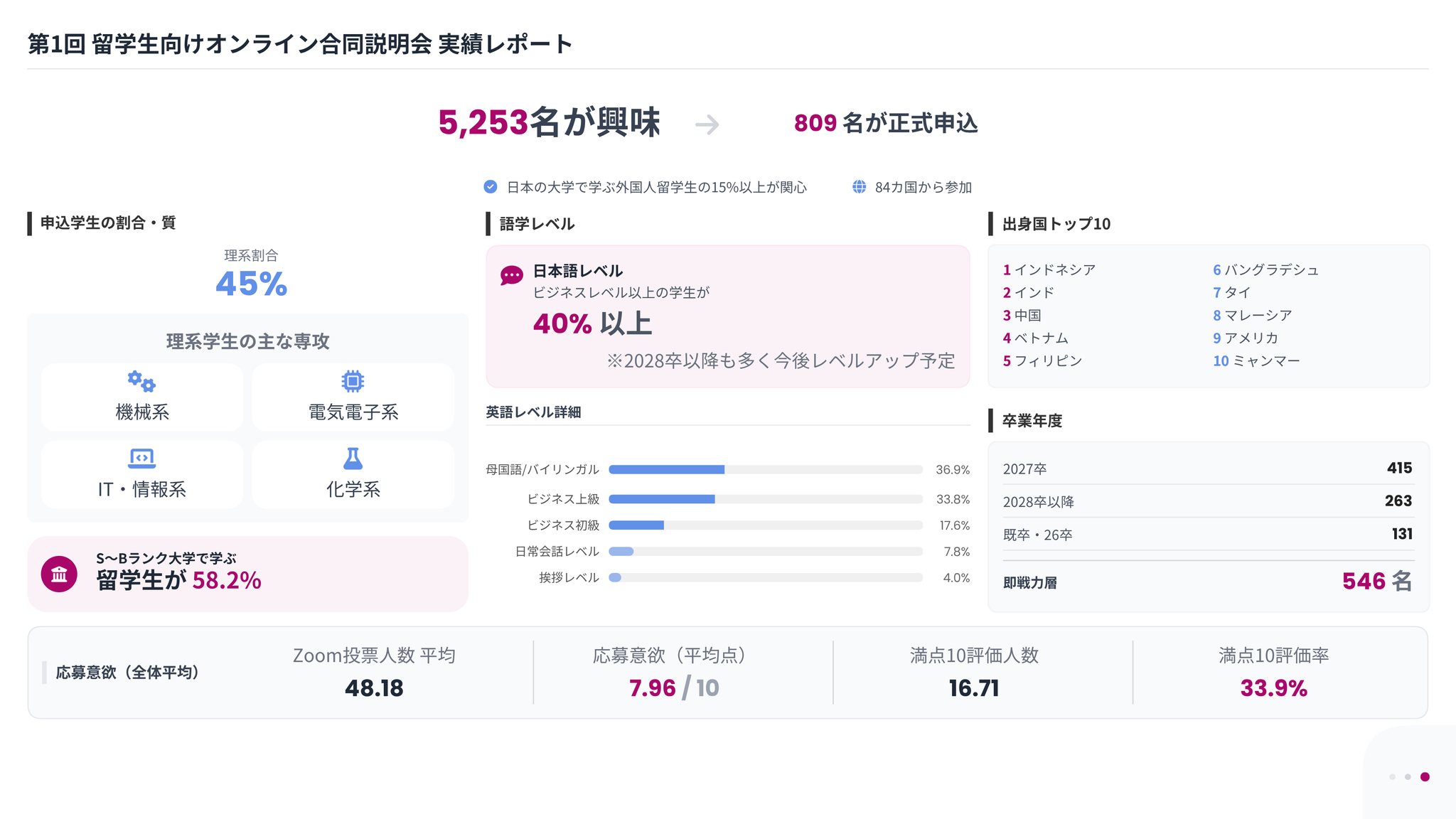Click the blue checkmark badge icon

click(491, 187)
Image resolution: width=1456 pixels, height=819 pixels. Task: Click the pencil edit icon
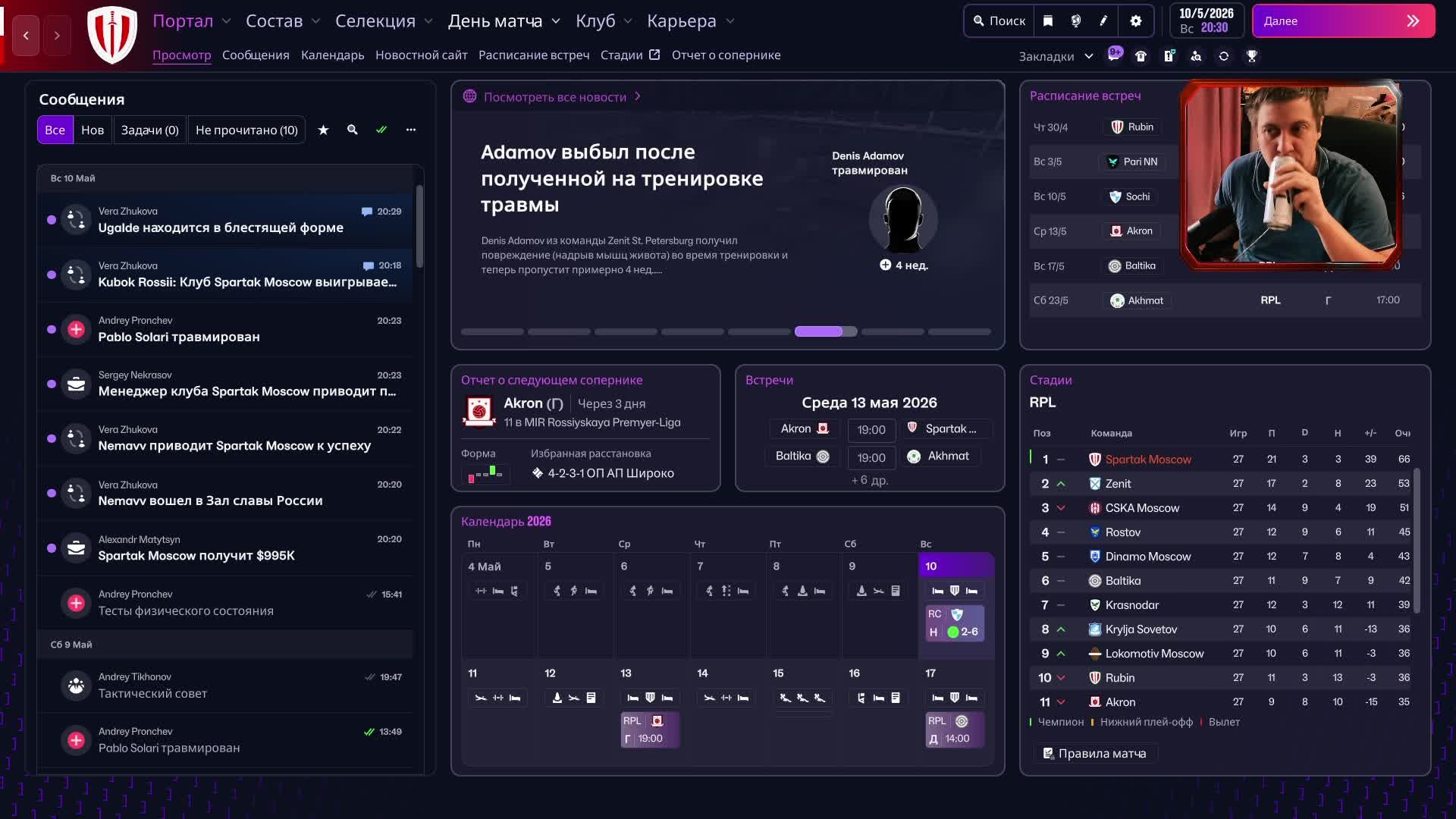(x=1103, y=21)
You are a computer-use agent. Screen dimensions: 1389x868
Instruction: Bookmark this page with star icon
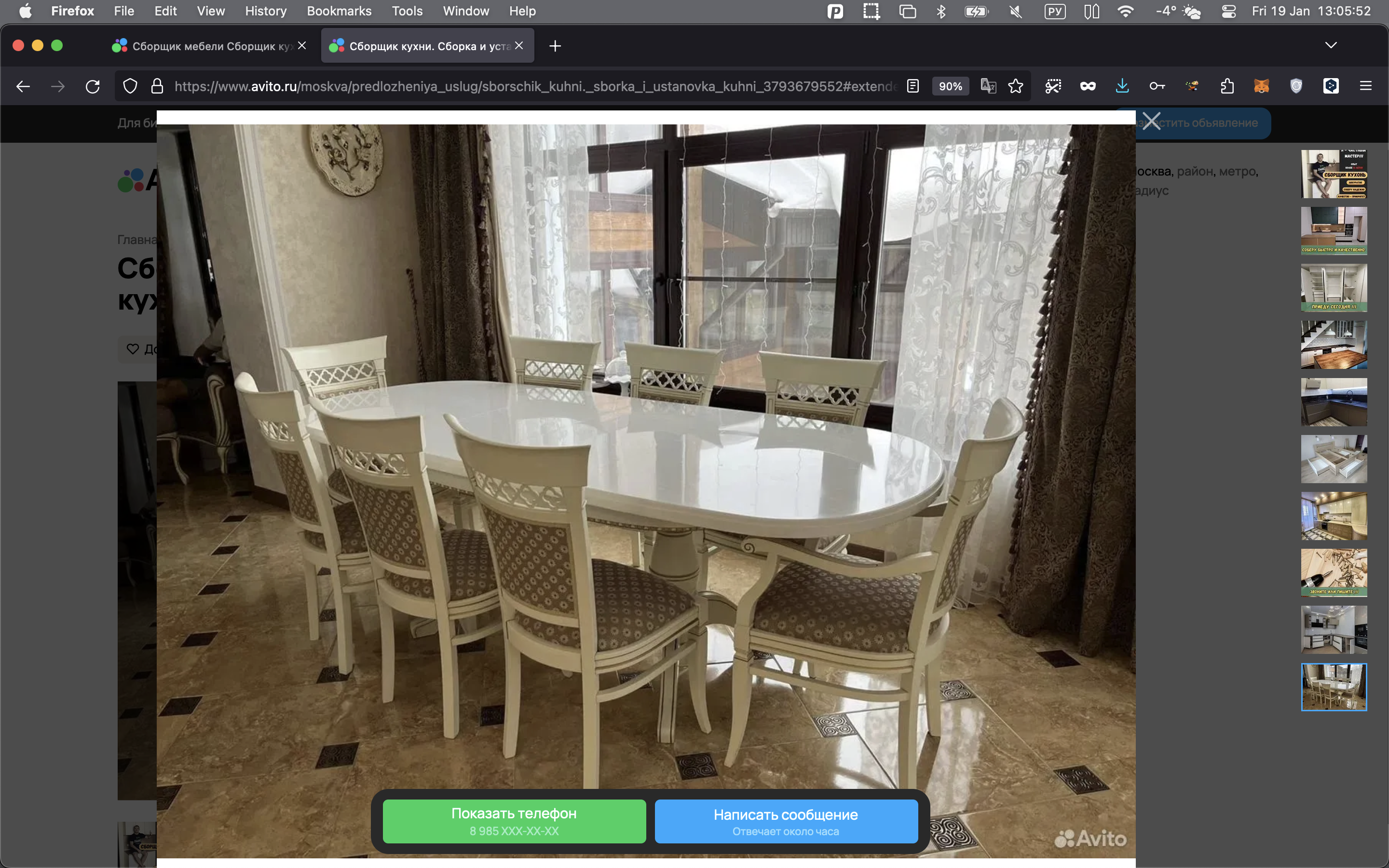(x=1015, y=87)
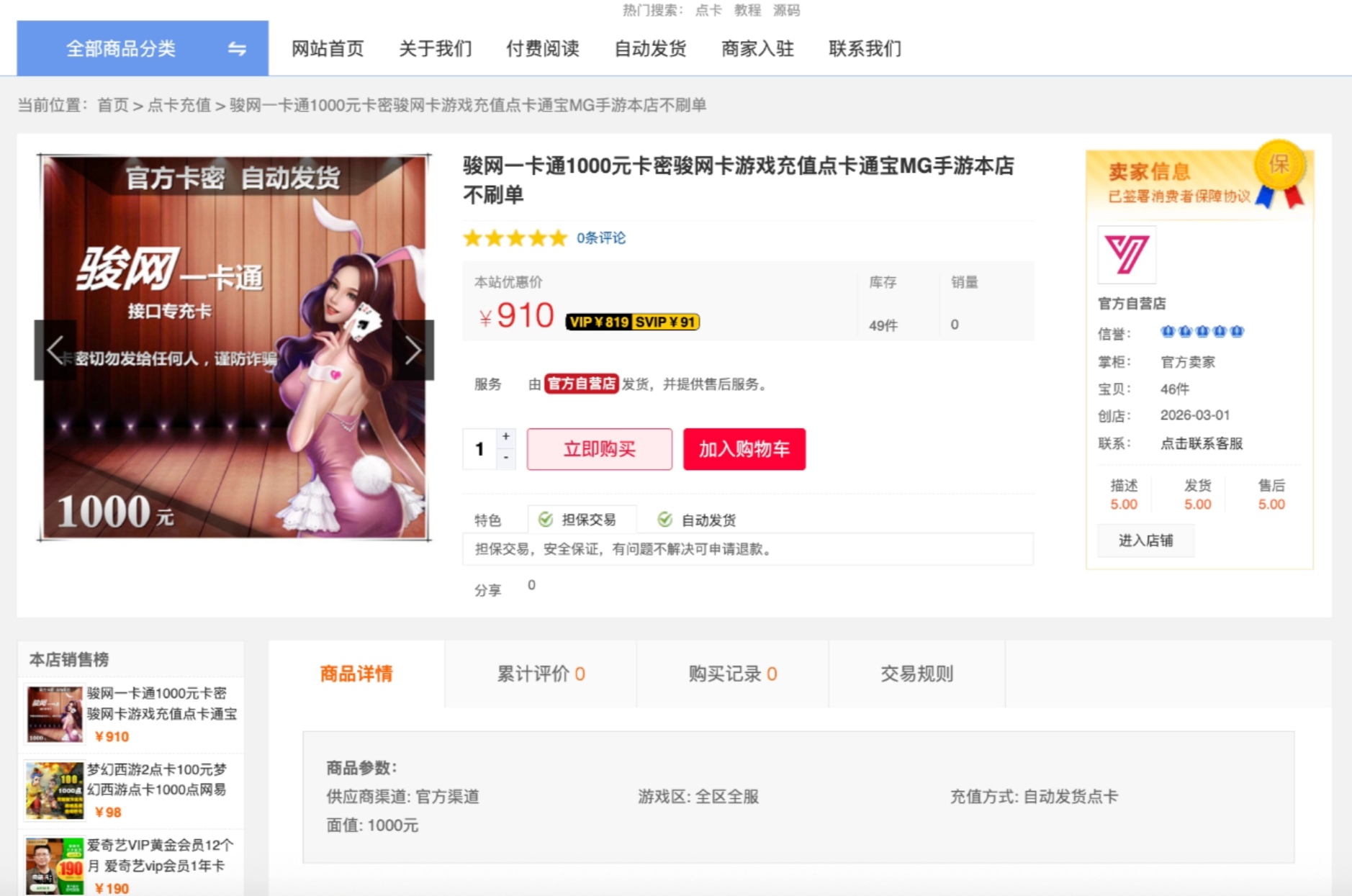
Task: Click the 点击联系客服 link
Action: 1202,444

What this task involves: Leave every picture out and return exactly the lines from the one holding "Image resolution: width=1456" through the end of the records above, both ends included, and nothing more.

Solution:
Image resolution: width=1456 pixels, height=819 pixels. Task: Click the pencil edit icon
(x=1103, y=21)
You are a computer-use agent. Screen dimensions: 1389x868
Instruction: Bookmark this page with star icon
(x=1015, y=87)
Task: Click the 点击联系客服 link
Action: 1202,444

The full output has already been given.